If one videocard can churn out 30 frames per second, two in the same machine should be able to pump 60fps, right? Well, not exactly. Assuming your PC is even capable of running more than one GPU at the same time, the best performance bump you can look forward to is about 80 percent in a dual-GPU configuration. Very high-end GPUs scale much less effectively.
The point is moot, of course, if your motherboard doesn’t support running two or more videocards simultaneously—and that means more than simply having a mobo with two or more PCI Express slots. Running multiple AMD ATI Radeon videocards, for instance, requires a CrossFire compatible motherboard. Doing the same with two GeForce cards requires an SLI-compatible motherboard (the acronym stands for scalable link interface).
Right: NVIDIA’s 9800GX2 in SLI mode is technically 4 GPUS on one board
It’s understandable that you can’t chain AMD and NVIDIA videocards together—the architectures are radically different—but there’s no good reason why you can’t mix and match videocards and motherboards. HP, in fact, recently figured out how to do just that with its Blackbird 002 gaming PC (which can be outfitted with two Radeon HD X2900 XT videocards in CrossFire on a motherboard with an NVIDIA SLI chipset). Unfortunately, HP isn’t sharing this firmware/driver trick with the rest of us.
Looking on the bright side, both companies support both AMD and Intel CPUs; gaining access to SLI, however, requires a motherboard with an NVIDIA chipset. CrossFire support is available with both AMD and Intel chipsets. Both companies’ technologies also require that the GPUs on each videocard be identical, although they don’t necessarily need to have the same clock speeds or even the same-size frame buffers. You can couple an NVIDIA GeForce 8800 GTS with a 640MB frame buffer to a GeForce 8800 GTS with a 320MB frame buffer, for instance, but you can’t pair either of those cards with a GeForce 8800 GTX.
TRIPLE AND QUAD GPUS
NVIDIA launched quad-SLI technology some time ago, but the solution failed to gain much traction in the market: It didn’t scale particularly well, it was wickedly expensive, and it was available only in pre-built systems from OEMs. The solution featured four GeForce 7900 GPUs mounted on four PCBs that fit into two PCI Express slots on the motherboard. NVIDIA never announced a similar solution for its 8-series products; and as we went to press, there were still no Vista drivers available for those rigs.
In the wake of Ageia shipping its PhysX physics accelerator last year, both AMD and NVIDIA made a great deal of noise about doing physics acceleration on the GPU. Despite several technology demos, in which a third videocard was used to accelerate physics, this initiative also failed to get off the ground. Now that NVIDIA has acquired Ageia and its technology, its next-generation cards may feature a built-in PhysX processor so you won’t have to buy a separate add-in card.

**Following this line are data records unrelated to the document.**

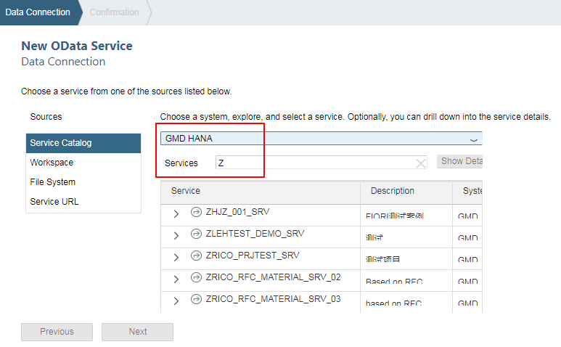The height and width of the screenshot is (347, 561).
Task: Expand the ZRICO_RFC_MATERIAL_SRV_03 row
Action: (x=176, y=301)
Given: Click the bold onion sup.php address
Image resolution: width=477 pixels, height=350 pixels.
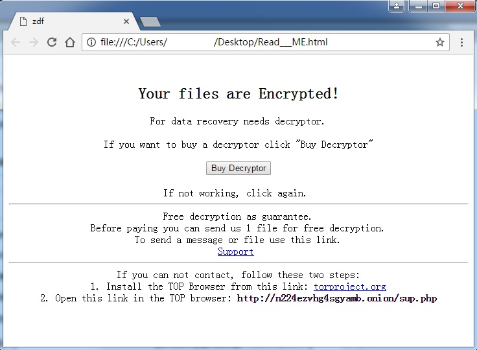Looking at the screenshot, I should 337,299.
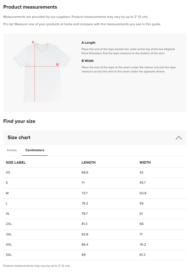
Task: Select the M size row
Action: pyautogui.click(x=95, y=193)
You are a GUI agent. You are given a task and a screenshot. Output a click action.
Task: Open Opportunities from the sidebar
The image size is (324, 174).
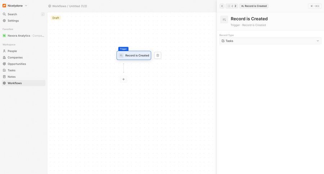(x=17, y=64)
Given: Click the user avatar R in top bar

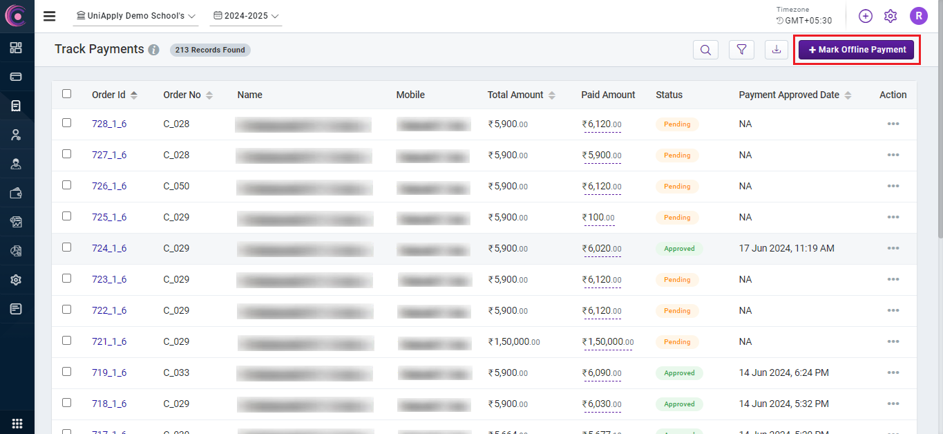Looking at the screenshot, I should coord(918,16).
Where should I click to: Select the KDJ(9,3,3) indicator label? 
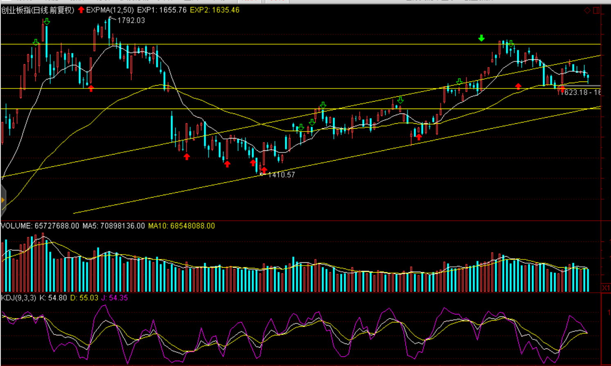coord(18,298)
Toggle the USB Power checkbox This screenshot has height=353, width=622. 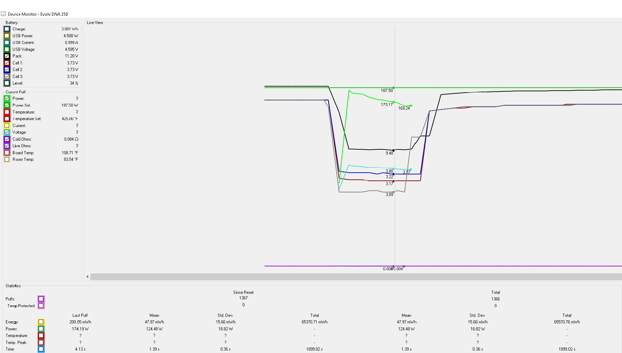click(x=7, y=36)
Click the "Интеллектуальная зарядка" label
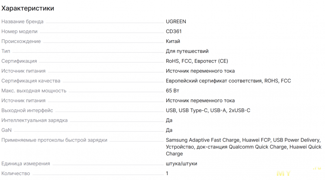325x180 pixels. point(35,120)
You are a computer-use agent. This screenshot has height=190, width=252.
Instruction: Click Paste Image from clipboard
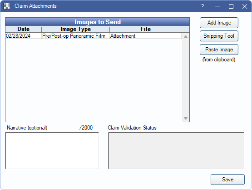[x=219, y=50]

AMD recently announced CrossFireX technology, which will enable three and four videocards to operate in a single motherboard (one with three PCI Express slots, obviously), and NVIDIA was making noises about the same thing with SLI. As with NVIDIA’s quad SLI, all three (or four) GPUs will be used to produce graphics. NVIDIA’s new 780 and 790 nForce motherboards all support triple-SLI. With very large monitors becoming increasingly less expensive, gamers need all the graphics horsepower they can lay their hands on.